Lawyer Abdel Haq Alani told the BBC the former president will challenge the
legality of the special tribunal, due to open inside Baghdad's fortified Green
Zone on October 19.
"He had full immunity under the prevailing Iraqi constitution
and you cannot have a retroactive legislation that removes that immunity,"
Alani said in an interview with the BBC's "Newsnight" programme late
on Thursday.
Iraqi officials say the only charge against Saddam so far is the killing of
more than 140 men in the mostly Shi'ite village of Dujail after a failed 1982
assassination attempt against him.
Alani said the defence will argue that those killed had been found guilty under
Iraq's laws and Saddam's only role was to sign their death warrants.

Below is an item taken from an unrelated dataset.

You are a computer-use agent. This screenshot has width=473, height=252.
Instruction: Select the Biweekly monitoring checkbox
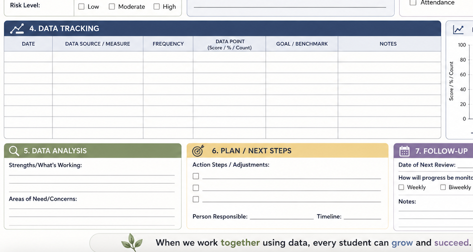[x=443, y=187]
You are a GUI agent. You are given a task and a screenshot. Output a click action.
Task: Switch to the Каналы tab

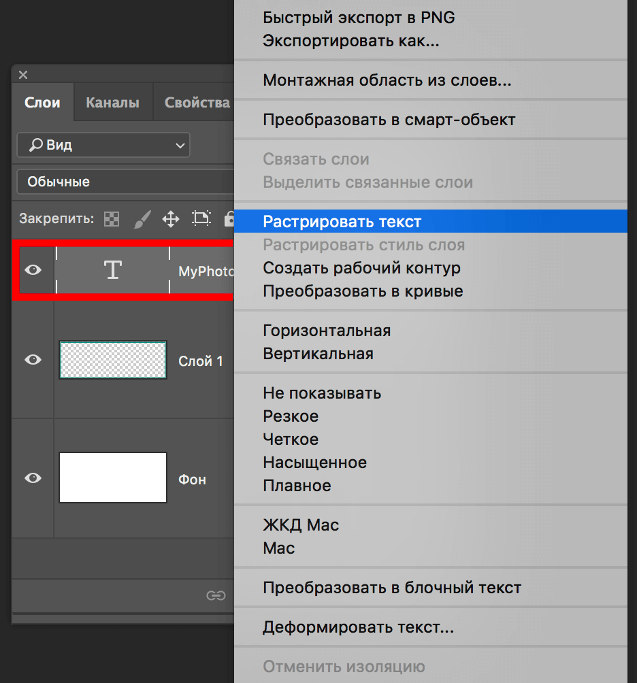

"These people were tried and found guilty and sentenced to death according
to the Iraqi criminal code," he told the BBC.
Alani, who told Reuters in September that Saddam had been denied his legal
rights, said he still thought the former Iraqi president would not have a fair
trial.
"A fundamental element of having justice is to see that there is a fair
and impartial trial," he told the BBC. "That I think is not happening
in Iraq now."
Despite concerns about the trial, Alani said Saddam had a positive outlook.
"He is in high spirits and is very defiant," he said.
The BBC said Saddam's defence team has just received an 800-page bundle outlining
the prosecution case.
The report said many of the pages they have been sent are unreadable and they
still have no charge details.
Saddam, who has been held by U.S. forces since they captured him in 2003, sacked
his defence team in August to bring in a more professional group.
Alani, an Iraqi born barrister, has assembled a legal team with Khalil Dulaimi,
who is based in Baghdad and is the only lawyer who has so far been allowed to
meet Saddam.
They have approached British lawyer Anthony Scrivener, who has been involved
in some of Britain's most high profile trials, to help defend Saddam, according
to the BBC.
No one at Scrivener's office could be reached for comment.
Scrivener helped quash the murder convictions of the so-called "Guildford
Four", a group of men who spent 15 years in jail wrongly convicted of an
Irish Republican Army bombing that killed five people in 1974.